→ WRITTEN TASK:
Convert the data below into a JSON list of strings, one string for each line, leaving out blank lines.

→ DATA SECTION:
►
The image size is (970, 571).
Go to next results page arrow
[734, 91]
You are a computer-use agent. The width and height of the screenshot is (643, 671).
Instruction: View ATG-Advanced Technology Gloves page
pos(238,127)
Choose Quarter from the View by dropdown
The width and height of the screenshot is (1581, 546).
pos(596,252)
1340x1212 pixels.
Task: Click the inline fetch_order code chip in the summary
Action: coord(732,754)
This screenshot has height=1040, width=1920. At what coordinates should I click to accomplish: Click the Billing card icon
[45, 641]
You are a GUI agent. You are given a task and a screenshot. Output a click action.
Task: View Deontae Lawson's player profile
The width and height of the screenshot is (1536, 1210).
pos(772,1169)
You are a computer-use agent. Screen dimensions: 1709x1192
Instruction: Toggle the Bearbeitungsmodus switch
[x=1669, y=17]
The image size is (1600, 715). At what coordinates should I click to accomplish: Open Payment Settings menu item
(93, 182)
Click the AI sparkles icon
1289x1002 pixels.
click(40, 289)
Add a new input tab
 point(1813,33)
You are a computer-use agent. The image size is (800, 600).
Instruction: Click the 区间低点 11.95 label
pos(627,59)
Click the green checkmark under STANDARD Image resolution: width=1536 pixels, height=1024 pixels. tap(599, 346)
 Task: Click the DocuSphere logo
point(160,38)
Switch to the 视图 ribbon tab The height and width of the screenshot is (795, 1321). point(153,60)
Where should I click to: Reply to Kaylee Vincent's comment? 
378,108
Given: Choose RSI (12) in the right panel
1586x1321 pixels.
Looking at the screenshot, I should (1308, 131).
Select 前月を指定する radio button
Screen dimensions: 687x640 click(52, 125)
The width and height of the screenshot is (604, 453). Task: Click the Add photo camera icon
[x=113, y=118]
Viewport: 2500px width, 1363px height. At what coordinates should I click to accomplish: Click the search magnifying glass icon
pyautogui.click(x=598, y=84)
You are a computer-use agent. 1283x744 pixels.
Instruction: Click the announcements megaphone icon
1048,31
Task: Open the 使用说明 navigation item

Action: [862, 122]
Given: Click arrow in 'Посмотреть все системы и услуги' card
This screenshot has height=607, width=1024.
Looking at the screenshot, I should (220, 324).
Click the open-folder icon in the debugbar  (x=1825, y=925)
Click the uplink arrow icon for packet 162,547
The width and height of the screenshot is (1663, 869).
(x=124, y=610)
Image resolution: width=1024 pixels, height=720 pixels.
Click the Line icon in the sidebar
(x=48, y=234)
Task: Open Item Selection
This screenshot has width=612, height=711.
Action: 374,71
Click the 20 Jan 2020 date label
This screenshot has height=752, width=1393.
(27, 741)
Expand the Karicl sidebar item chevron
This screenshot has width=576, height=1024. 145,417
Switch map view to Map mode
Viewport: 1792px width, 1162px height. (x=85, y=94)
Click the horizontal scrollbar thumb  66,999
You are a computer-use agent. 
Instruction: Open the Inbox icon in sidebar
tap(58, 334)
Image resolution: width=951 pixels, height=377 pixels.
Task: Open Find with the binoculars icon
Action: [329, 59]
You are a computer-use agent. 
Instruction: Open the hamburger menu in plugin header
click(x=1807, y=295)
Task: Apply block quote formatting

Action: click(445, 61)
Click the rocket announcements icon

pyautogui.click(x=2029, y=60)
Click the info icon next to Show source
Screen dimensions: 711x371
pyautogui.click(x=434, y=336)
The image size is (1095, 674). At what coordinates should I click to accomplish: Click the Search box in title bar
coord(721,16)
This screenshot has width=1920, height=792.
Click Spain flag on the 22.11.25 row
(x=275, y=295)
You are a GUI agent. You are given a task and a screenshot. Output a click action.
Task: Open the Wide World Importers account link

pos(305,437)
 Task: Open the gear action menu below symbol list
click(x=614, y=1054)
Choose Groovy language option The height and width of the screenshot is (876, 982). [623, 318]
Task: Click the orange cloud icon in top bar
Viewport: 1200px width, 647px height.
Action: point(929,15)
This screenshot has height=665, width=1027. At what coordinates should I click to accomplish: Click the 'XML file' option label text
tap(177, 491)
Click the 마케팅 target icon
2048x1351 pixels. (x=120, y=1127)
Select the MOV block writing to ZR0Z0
◄
→ OUTPUT BELOW:
[
  "The image size is (970, 571).",
  "Go to next results page arrow",
  "[734, 91]",
  "You are a computer-use agent. The width and height of the screenshot is (643, 671).",
  "Instruction: View ATG-Advanced Technology Gloves page",
  "pos(238,127)",
  "Choose Quarter from the View by dropdown",
  "The width and height of the screenshot is (1581, 546).",
  "pos(596,252)",
  "1340x1212 pixels.",
  "Task: Click the inline fetch_order code chip in the summary",
  "Action: coord(732,754)",
  "This screenshot has height=1040, width=1920. At what coordinates should I click to accomplish: Click the Billing card icon",
  "[45, 641]",
  "You are a GUI agent. You are given a task and a screenshot. Output a click action.",
  "Task: View Deontae Lawson's player profile",
  "The width and height of the screenshot is (1536, 1210).",
  "pos(772,1169)",
  "You are a computer-use agent. Screen dimensions: 1709x1192",
  "Instruction: Toggle the Bearbeitungsmodus switch",
  "[x=1669, y=17]",
  "The image size is (1600, 715). At what coordinates should I click to accomplish: Open Payment Settings menu item",
  "(93, 182)",
  "Click the AI sparkles icon",
  "1289x1002 pixels.",
  "click(40, 289)",
  "Add a new input tab",
  " point(1813,33)",
  "You are a computer-use agent. The image size is (800, 600).",
  "Instruction: Click the 区间低点 11.95 label",
  "pos(627,59)",
  "Click the green checkmark under STANDARD Image resolution: width=1536 pixels, height=1024 pixels. tap(599, 346)",
  " Task: Click the DocuSphere logo",
  "point(160,38)",
  "Switch to the 视图 ribbon tab The height and width of the screenshot is (795, 1321). point(153,60)",
  "Where should I click to: Reply to Kaylee Vincent's comment? ",
  "378,108",
  "Given: Choose RSI (12) in the right panel",
  "1586x1321 pixels.",
  "Looking at the screenshot, I should (1308, 131).",
  "Select 前月を指定する radio button",
  "Screen dimensions: 687x640 click(52, 125)",
  "The width and height of the screenshot is (604, 453). Task: Click the Add photo camera icon",
  "[x=113, y=118]",
  "Viewport: 2500px width, 1363px height. At what coordinates should I click to accomplish: Click the search magnifying glass icon",
  "pyautogui.click(x=598, y=84)",
  "You are a computer-use agent. 1283x744 pixels.",
  "Instruction: Click the announcements megaphone icon",
  "1048,31",
  "Task: Open the 使用说明 navigation item",
  "Action: [862, 122]",
  "Given: Click arrow in 'Посмотреть все системы и услуги' card",
  "This screenshot has height=607, width=1024.",
  "Looking at the screenshot, I should (220, 324).",
  "Click the open-folder icon in the debugbar  (x=1825, y=925)",
  "Click the uplink arrow icon for packet 162,547",
  "The width and height of the screenshot is (1663, 869).",
  "(x=124, y=610)",
  "Image resolution: width=1024 pixels, height=720 pixels.",
  "Click the Line icon in the sidebar",
  "(x=48, y=234)",
  "Task: Open Item Selection",
  "This screenshot has width=612, height=711.",
  "Action: 374,71",
  "Click the 20 Jan 2020 date label",
  "This screenshot has height=752, width=1393.",
  "(27, 741)",
  "Expand the Karicl sidebar item chevron",
  "This screenshot has width=576, height=1024. 145,417",
  "Switch map view to Map mode",
  "Viewport: 1792px width, 1162px height. (x=85, y=94)",
  "Click the horizontal scrollbar thumb  66,999",
  "You are a computer-use agent. ",
  "Instruction: Open the Inbox icon in sidebar",
  "tap(58, 334)",
  "Image resolution: width=951 pixels, height=377 pixels.",
  "Task: Open Find with the binoculars icon",
  "Action: [329, 59]",
  "You are a computer-use agent. ",
  "Instruction: Open the hamburger menu in plugin header",
  "click(x=1807, y=295)",
  "Task: Apply block quote formatting",
  "Action: click(445, 61)",
  "Click the rocket announcements icon",
  "pyautogui.click(x=2029, y=60)",
  "Click the info icon next to Show source",
  "Screen dimensions: 711x371",
  "pyautogui.click(x=434, y=336)",
  "The image size is (1095, 674). At what coordinates should I click to accomplish: Click the Search box in title bar",
  "coord(721,16)",
  "This screenshot has width=1920, height=792.",
  "Click Spain flag on the 22.11.25 row",
  "(x=275, y=295)",
  "You are a GUI agent. You are given a task and a screenshot. Output a click action.",
  "Task: Open the Wide World Importers account link",
  "pos(305,437)",
  " Task: Open the gear action menu below symbol list",
  "click(x=614, y=1054)",
  "Choose Groovy language option The height and width of the screenshot is (876, 982). [623, 318]",
  "Task: Click the orange cloud icon in top bar",
  "Viewport: 1200px width, 647px height.",
  "Action: point(929,15)",
  "This screenshot has height=665, width=1027. At what coordinates should I click to accomplish: Click the 'XML file' option label text",
  "tap(177, 491)",
  "Click the 마케팅 target icon",
  "2048x1351 pixels. (x=120, y=1127)",
  "Select the MOV block writing to ZR0Z0"
]